Me voilà une nouvelle fois à Fjällbacka, charmante petite bourgade suédoise où la police locale a presque plus d'affaires scabreuses à résoudre qu"au 36, quai des Orfèvres à
Paris. Et bien, figurez-vous que c'est justement ce que j'adore chez
Camilla Läckberg,
Tous les antagonismes que l'on trouve dans ses romans et qui en font sa signature.
D'un côté, nous avons un commissariat de province qui, à première vue, ne rassemble pas
Tous les premiers de la classe. Leur chef, (plus caricatural que lui, tu meurs), tout en occupant la plupart de son temps à faire la sieste, à promener le chien et maintenant à changer le bébé, n'a de cesse de houspiller ses hommes sur la lenteur de l'enquête. Je vous passe les gros plans sur leur vie privée et sur le quotidien (somme toute assez semblable à celui de Mr et de Mme Tout le Monde et leurs enfants) d'Erica et de Patrik.
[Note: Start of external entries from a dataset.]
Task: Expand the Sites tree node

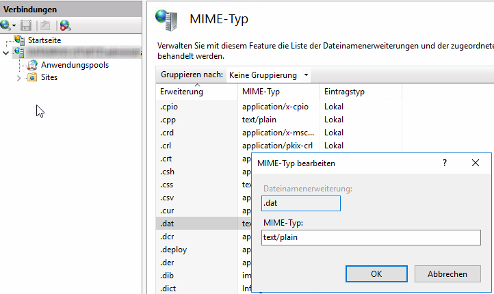Action: coord(18,78)
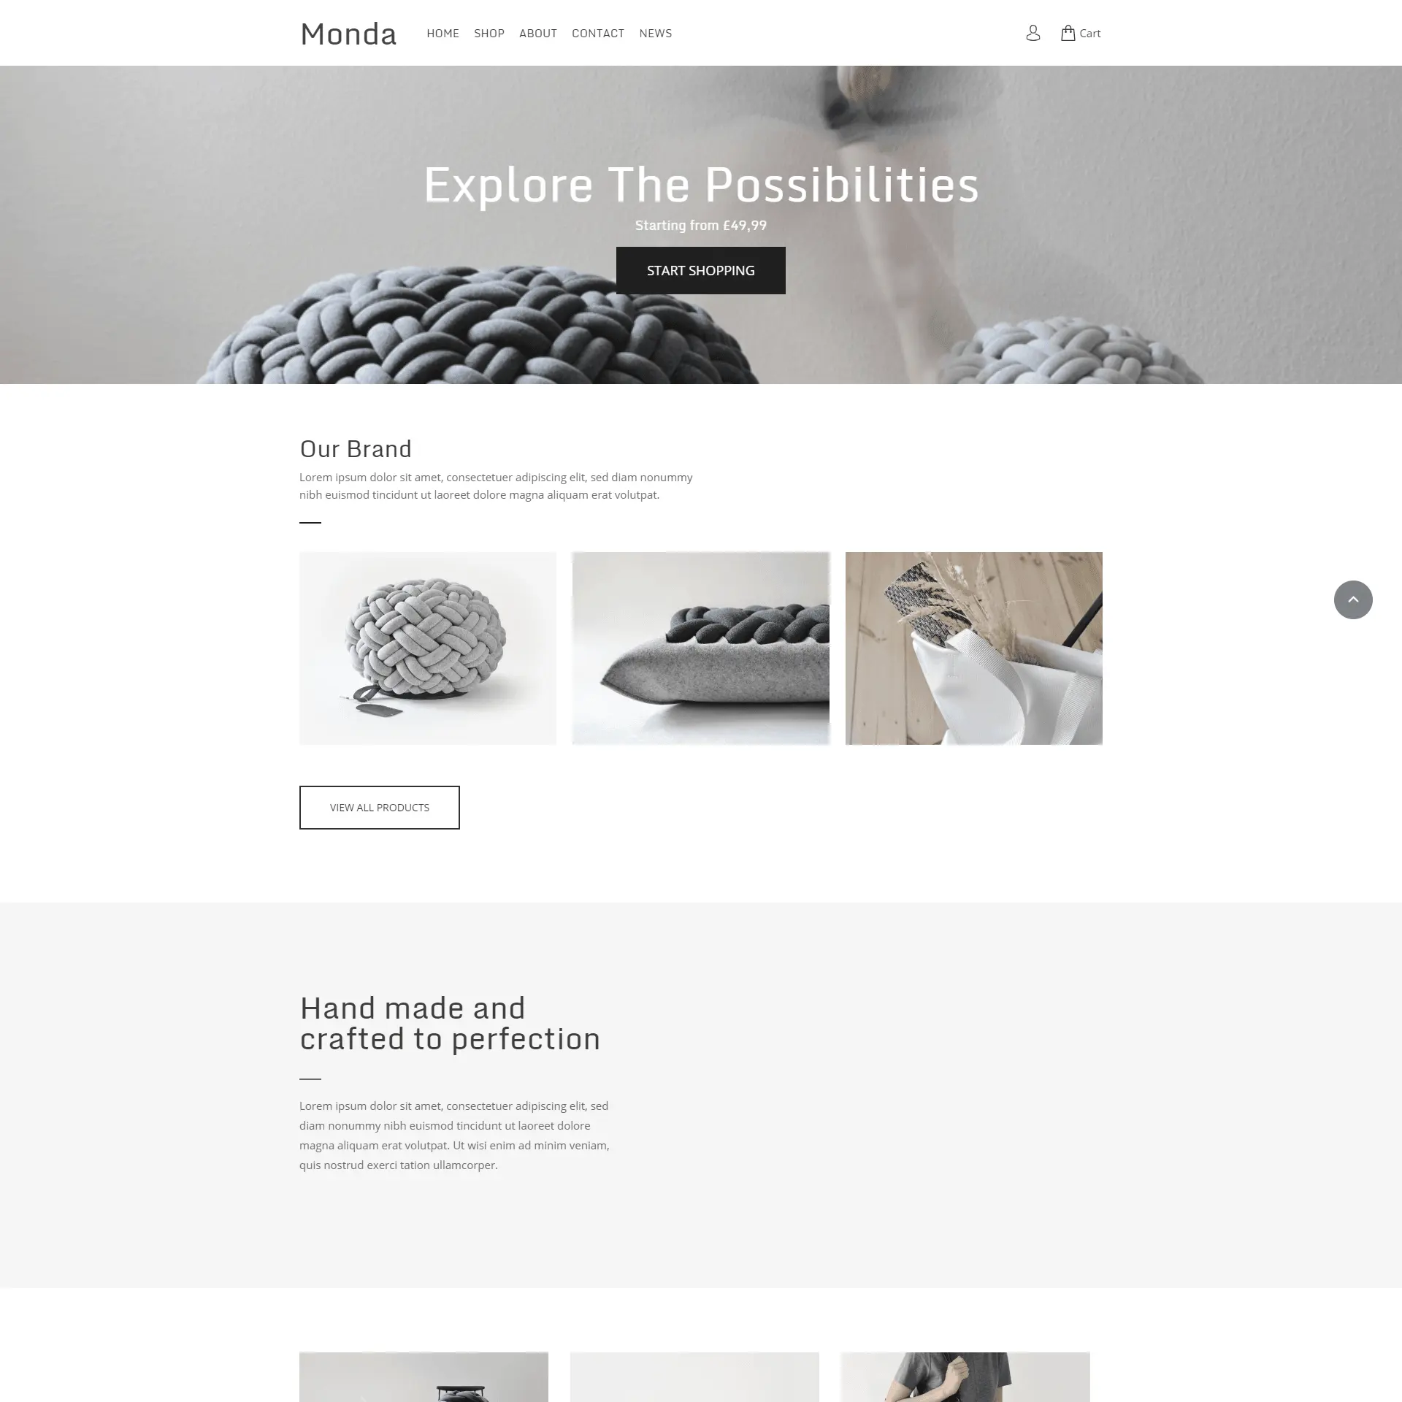Image resolution: width=1402 pixels, height=1402 pixels.
Task: Click the VIEW ALL PRODUCTS button
Action: pos(379,806)
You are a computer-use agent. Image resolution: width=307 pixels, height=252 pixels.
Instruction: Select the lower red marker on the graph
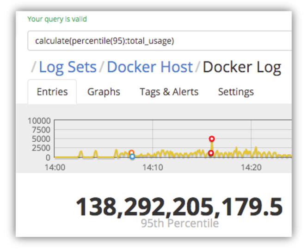(211, 153)
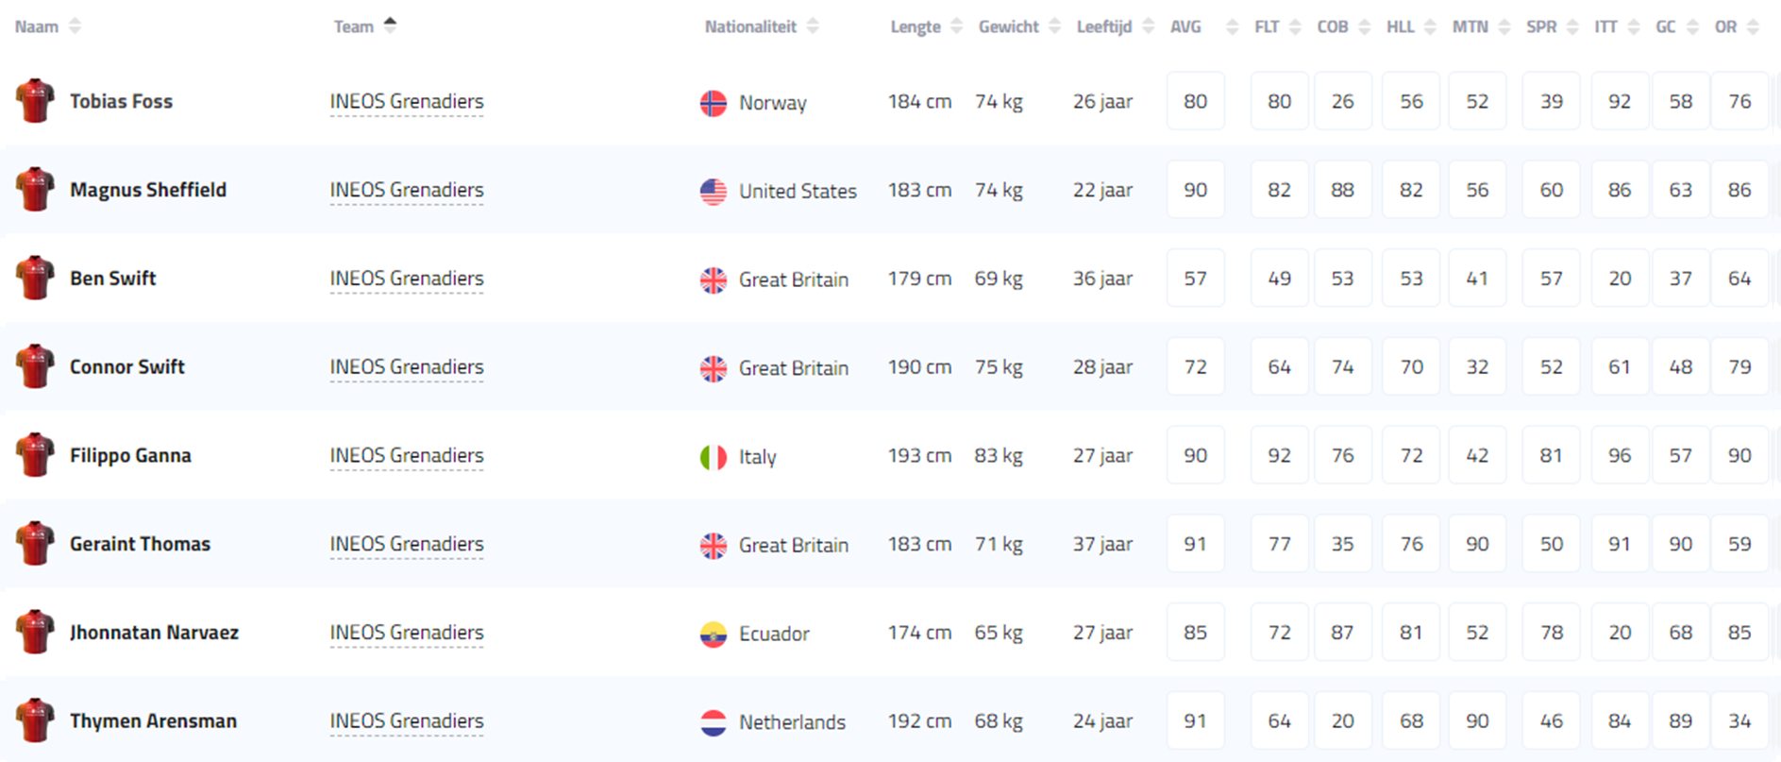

L'autre face du miroir est beaucoup plus sombre. L'intrigue qui, à l'aide de nombreux flashbacks (autre spécialité de l'auteure), se met en place va nous faire basculer dans l'horreur la plus insupportable, car liée à l'enfance. Les thèmes évoqués sont difficiles : le cancer, la schizophrénie, l'alcoolisme, la maltraitance. La personnalité des protagonistes rencontrés est plus travaillée, plus complexe.
Prise à l'hameçon, je suis partie, sans me poser d'autres questions que celles liées à l'enquête, à la poursuite de ce fantôme surgi du passé qui hante les trois "amis", le quatrième n'ayant plus son mot à dire.
Avec
Camilla Läckberg, j'ai l'impression parfois de passer de l'univers de "Petit Ours Brun" à celui de
Zola, simplement en tournant une page (que les puristes me pardonnent de rapprocher deux mondes qui n'auraient jamais dû l'être !)
Que dire de la grosse ficelle de la fin pour obliger le lecteur à acheter le prochain opus..... et bien, chez moi ça a marché : j'ai hâte qu'il paraisse.